23 March 2016

Failure to configure AD FS | Log on as a service

Recently whilst setting up a new AD FS deployment at a client's office, I ran into some troubles completing the initial AD FS configuration (done as soon as you add the AD FS Role).  After it failed to configure, I went into Event Logs, to see that the error was that the account "NT Service\MSSQL$MICROSOFT##WID" did not have the required user right "Log on as a service".  Generally when setting this up, the service account will automatically be granted the "Log on as a service" right, but in this case, something was blocking it.

When checking the local policy, I noticed that I couldn't configure the users who have been granted that right (it was greyed out).  This means that the setting is controlled by a Group Policy.  After checking GPMC, I found the setting within the Default Domain Policy.  To resolve this issue, I set "NT SERVICE\ALL SERVICES" to be granted that right.

A quick gpupdate /force on the ADFS server then resolved the issue, and allowed me to continue with the ADFS configuration.

21 March 2016

SSO with SAML/ADFS not working - NLB Cluster with Proxy NLB Cluster

A client of mine recently had an issue with Single Sign On failing to work when attempting to login through an external website, which had been setup with SAML integration to their on-prem AD FS servers.  When going to sign in, it would redirect to fs.domain.wa.gov.au and it would fail to load.  Their setup consisted of two ADFS servers which were in a NLB (Network Load Balancing) cluster, and then two Proxy servers, which were also in their own NLB cluster.  The NLB clusters had been setup in IGMP Multicast mode and the appropriate settings had been configured on the Cisco switches.
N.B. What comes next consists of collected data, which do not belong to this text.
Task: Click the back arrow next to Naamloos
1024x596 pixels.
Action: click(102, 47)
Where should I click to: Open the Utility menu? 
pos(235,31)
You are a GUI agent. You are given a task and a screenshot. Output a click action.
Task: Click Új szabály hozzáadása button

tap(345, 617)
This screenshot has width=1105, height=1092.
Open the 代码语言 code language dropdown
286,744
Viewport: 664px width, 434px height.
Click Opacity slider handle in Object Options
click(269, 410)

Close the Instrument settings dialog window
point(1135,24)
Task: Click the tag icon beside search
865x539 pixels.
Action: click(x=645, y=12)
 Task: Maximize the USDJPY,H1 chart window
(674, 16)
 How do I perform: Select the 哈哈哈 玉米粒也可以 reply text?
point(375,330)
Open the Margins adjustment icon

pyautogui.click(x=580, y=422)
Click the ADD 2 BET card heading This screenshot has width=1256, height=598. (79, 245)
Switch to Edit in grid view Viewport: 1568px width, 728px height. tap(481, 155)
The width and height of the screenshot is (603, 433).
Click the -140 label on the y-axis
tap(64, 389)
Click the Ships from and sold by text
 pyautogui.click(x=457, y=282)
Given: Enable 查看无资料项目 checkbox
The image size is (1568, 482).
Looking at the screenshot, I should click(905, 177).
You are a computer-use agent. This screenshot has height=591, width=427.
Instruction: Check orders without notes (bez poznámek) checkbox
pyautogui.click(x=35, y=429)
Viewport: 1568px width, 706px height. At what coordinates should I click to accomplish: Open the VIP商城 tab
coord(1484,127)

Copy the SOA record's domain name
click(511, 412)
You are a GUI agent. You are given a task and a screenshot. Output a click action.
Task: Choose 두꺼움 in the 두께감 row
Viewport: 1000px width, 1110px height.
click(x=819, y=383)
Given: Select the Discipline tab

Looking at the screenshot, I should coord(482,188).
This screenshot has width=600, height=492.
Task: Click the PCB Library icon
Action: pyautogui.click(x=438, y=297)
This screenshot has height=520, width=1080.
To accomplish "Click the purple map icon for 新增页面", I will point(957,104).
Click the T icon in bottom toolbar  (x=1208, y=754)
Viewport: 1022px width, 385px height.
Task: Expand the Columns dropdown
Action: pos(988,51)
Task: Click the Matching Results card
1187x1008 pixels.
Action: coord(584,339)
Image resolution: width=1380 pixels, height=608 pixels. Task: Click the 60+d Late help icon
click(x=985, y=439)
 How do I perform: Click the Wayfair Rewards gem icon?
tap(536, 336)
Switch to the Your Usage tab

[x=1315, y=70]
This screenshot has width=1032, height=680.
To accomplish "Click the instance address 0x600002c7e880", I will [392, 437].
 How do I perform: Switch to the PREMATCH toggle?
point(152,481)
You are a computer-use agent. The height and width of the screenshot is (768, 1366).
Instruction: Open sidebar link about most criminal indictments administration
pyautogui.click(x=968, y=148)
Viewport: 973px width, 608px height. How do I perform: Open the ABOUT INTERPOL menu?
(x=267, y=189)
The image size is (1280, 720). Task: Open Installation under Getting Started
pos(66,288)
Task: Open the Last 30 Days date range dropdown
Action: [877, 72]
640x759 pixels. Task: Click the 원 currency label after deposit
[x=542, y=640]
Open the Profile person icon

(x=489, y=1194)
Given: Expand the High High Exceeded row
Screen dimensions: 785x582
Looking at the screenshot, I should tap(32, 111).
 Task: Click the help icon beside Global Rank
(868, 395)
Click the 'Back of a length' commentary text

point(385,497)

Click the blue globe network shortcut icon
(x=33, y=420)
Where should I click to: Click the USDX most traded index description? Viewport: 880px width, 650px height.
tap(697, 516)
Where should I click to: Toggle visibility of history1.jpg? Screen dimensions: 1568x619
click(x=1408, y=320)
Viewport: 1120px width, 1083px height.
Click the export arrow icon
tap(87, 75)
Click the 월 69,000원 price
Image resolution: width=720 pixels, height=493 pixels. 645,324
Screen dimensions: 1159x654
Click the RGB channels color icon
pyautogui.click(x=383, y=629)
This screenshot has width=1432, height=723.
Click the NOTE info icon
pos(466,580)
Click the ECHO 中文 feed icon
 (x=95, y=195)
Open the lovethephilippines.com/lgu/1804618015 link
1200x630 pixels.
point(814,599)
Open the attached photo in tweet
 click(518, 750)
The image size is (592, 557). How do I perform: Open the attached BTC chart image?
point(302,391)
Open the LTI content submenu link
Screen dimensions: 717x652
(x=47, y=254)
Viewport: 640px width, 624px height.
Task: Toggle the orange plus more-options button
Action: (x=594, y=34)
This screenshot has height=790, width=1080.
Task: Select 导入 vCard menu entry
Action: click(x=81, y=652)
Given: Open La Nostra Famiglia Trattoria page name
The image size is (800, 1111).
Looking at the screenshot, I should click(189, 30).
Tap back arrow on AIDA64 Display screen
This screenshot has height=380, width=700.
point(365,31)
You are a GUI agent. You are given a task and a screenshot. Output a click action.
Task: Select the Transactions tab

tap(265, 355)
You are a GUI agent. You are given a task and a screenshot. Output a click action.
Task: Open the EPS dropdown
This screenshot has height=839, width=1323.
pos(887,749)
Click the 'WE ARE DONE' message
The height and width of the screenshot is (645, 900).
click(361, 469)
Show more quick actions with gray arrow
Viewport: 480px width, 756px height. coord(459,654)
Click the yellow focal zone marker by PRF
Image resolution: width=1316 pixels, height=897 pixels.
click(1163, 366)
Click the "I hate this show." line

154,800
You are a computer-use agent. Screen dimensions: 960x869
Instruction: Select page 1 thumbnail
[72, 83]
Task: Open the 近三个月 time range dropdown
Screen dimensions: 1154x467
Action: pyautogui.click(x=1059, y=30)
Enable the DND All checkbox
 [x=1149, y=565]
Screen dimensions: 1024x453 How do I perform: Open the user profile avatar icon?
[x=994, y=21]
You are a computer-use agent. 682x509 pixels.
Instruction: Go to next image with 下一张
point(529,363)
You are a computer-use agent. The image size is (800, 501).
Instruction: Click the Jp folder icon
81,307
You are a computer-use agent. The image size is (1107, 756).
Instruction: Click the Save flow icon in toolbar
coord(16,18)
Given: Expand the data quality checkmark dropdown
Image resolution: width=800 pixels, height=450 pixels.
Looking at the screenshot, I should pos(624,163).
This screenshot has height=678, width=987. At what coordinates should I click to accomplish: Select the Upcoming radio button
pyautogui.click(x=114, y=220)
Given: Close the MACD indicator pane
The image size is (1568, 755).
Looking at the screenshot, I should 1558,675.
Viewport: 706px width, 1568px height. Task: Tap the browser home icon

Upon investigating this issue, I realised that the Cisco core switch failed to learn the IP/MAC address of the ADFS NLB Cluster, and thus caused all servers and workstations to fail to connect to ADFS, and SSO to fail.  The interesting part was that the Proxy servers' NLB cluster was working fine, and the Cisco Core Switch was able to learn the MAC and IP without problem.  After investigating this issue and not finding anything online, and after deleting and re-creating the cluster, I logged a case with Microsoft.  They advised that there's two Microsoft updates which could potentially resolve the NLB connectivity issue:

Update 1
Update 2

These updates were applied to both ADFS servers, and after a reboot, resolved the problem.  After testing SSO, it was still failing.  Checking the Proxy Servers now, I noticed that they can communicate with the ADFS servers now, but the Web Application Proxy was not connecting with ADFS itself, showing the following event log:

After checking online, this can occur when there's a mismatch with the certificate thumbprint on the ADFS servers, and the Proxy servers.  From PowerShell, I ran the following command to see what certificatges were installed on the server, and to confirm the thumbprint of the specific one I wanted to use:

dir Cert:/LocalMachine/My

After obtaining the correct thumbprint, I then ran the following command on the two Proxy Servers:
Install-WebApplicationProxy -CertificateThumbprint 'XXXXXXXXXXXXXXXXXX' -FederationServiceName 'fs.domain.wa.gov.au'

Once this had been completed on both Proxy servers, Single Sign On was now back up and running, and the Proxy Servers could now communicate with the ADFS servers.